**FRAGMENTO DE PÁGINA:**
Sólo los que nunca han caminado por un bosque el tiempo suficiente piensan en la naturaleza como una fuerza benéfica y maternal. Cuando empieza a anochecer, cuando el clima comienza a cambiar lenta e imperceptiblemente, gestando una tormenta, atisbamos la cara cruel de la montaña y los terrores del mar. Entonces corremos a nuestras casas con luz eléctrica, rodeadas de previsible hormigón, y cerramos las puertas, dejando fuera a estos fantasmas. La humanidad se ha amontonado en ciudades, como animales recién nacidos buscando el calor del resto de la camada, por el mismo motivo que éstos; tratando de sobrevivir y de espantar el miedo. Hubo una época extrañamente cercana, en la que éramos menos numerosos y teníamos menos poder, en la que temimos a la naturaleza por encima de todas las cosas. Era imposible escapar a ella, se metía por las puertas y las ventanas, y sus criaturas no podían ser vencidas, sólo apaciguadas con ofrendas, regalos, flores, canciones o maleficios.
La palabra “hada” proviene del latín “fatum”, que significa “hado, destino”. Estas criaturas mágicas no eran, como en la actualidad, simples figuras infantiles, pequeñas como un pulgar; eran verdaderas fuerzas de la naturaleza, agentes del destino capaces de truncar el curso de las vidas humanas, hábiles en la magia, sabias y no siempre bienintencionadas. Su intervención en el destino de los hombres es la intervención de la naturaleza y sus incertidumbres; la enfermedad, la violencia, la muerte, el deseo y sus castigos. El bosque que se cuela en nuestro cuarto por la noche, el océano que ruge, completamente negro, inquietado por un extraño espíritu hostil, el pensamiento abyecto que nos conduce a la violencia o la vergüenza. El viento, la lluvia, la ferocidad de los animales, la locura humana, están insuflados por los hados. Los cuentos de la Edad Media nunca fueron para niños, y tampoco sus hadas o espíritus. Mélusine es quizás el hada medieval por excelencia, parte de la leyenda artúrica y representante del mundo feérico con nombre propio; mitad hermosa mujer, mitad serpiente, encarna la dualidad de la naturaleza y su representación antropomórfica.

**INFORMACIÓN PROPORCIONADA:**
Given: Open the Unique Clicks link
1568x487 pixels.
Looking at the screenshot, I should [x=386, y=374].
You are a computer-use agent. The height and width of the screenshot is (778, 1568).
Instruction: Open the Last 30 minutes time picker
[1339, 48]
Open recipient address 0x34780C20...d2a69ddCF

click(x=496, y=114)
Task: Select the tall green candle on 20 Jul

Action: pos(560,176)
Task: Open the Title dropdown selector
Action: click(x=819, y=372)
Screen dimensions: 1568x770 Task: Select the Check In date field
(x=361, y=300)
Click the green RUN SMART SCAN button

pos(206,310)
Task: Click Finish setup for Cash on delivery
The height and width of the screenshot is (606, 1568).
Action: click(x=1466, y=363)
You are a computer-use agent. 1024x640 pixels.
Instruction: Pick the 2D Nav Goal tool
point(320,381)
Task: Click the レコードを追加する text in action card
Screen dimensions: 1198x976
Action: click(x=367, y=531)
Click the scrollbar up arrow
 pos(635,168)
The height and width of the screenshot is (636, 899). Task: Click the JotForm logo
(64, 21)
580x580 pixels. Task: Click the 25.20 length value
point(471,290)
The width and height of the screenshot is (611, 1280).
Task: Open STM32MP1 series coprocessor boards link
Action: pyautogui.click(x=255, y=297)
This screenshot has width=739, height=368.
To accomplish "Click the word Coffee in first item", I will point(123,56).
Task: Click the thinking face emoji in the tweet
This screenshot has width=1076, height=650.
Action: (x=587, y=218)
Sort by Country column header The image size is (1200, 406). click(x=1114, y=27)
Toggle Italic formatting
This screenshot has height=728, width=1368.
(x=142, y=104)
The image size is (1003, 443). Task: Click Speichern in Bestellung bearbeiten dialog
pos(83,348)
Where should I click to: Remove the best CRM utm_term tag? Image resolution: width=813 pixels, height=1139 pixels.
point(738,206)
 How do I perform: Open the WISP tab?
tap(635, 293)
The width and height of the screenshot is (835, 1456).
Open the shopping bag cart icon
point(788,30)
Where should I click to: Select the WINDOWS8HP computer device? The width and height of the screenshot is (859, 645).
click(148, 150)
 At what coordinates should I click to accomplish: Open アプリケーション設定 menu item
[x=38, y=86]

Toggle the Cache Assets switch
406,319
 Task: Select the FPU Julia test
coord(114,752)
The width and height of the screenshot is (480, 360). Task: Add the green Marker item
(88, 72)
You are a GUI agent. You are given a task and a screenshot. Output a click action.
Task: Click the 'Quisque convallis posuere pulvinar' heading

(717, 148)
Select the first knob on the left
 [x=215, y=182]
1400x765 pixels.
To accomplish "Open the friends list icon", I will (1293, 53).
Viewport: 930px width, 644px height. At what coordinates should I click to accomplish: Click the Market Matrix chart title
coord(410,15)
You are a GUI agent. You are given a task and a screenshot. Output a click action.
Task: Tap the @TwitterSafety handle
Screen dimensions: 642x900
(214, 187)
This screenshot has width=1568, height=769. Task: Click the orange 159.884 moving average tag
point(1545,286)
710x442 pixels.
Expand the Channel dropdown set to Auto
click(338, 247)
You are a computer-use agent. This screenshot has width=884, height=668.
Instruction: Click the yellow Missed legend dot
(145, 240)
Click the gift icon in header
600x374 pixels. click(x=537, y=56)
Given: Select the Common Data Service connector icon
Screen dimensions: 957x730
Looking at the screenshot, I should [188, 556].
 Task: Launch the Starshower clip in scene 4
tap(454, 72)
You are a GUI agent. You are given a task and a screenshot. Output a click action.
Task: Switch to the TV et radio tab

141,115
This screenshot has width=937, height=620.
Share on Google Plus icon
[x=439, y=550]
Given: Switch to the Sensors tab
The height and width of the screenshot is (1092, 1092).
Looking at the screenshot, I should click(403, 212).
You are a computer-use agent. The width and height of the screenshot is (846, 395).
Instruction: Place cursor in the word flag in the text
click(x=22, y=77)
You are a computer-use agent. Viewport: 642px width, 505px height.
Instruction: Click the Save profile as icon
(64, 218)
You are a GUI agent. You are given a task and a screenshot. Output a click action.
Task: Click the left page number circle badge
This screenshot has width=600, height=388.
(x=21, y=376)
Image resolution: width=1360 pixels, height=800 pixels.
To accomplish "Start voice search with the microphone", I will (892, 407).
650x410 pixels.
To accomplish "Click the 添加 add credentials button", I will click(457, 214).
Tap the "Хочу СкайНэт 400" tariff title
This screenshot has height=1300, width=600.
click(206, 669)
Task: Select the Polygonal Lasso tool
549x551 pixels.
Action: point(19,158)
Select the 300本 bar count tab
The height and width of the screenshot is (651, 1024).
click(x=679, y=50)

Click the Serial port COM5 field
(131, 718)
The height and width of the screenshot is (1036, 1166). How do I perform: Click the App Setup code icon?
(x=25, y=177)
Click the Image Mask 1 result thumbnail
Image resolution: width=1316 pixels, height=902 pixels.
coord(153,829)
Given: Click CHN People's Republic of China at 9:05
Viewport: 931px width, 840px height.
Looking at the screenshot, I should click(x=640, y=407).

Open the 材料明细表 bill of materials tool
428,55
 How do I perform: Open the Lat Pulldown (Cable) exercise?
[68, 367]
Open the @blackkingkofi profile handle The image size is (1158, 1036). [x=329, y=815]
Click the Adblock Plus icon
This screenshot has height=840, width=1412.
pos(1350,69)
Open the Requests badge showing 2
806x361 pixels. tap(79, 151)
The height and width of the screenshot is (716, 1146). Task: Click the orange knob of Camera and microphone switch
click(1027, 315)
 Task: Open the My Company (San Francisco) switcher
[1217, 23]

**INSTRUCCIONES DE TAREA:**
Traduce al inglés esta oración del texto sobre las hadas: «Los cuentos de la Edad Media nunca fueron para niños, y tampoco sus hadas o espíritus.» Las líneas no tienen ningún papel en esto.

**SOLUCIÓN DEL EJERCICIO:**
The tales of the Middle Ages were never for children, and neither were their fairies or spirits.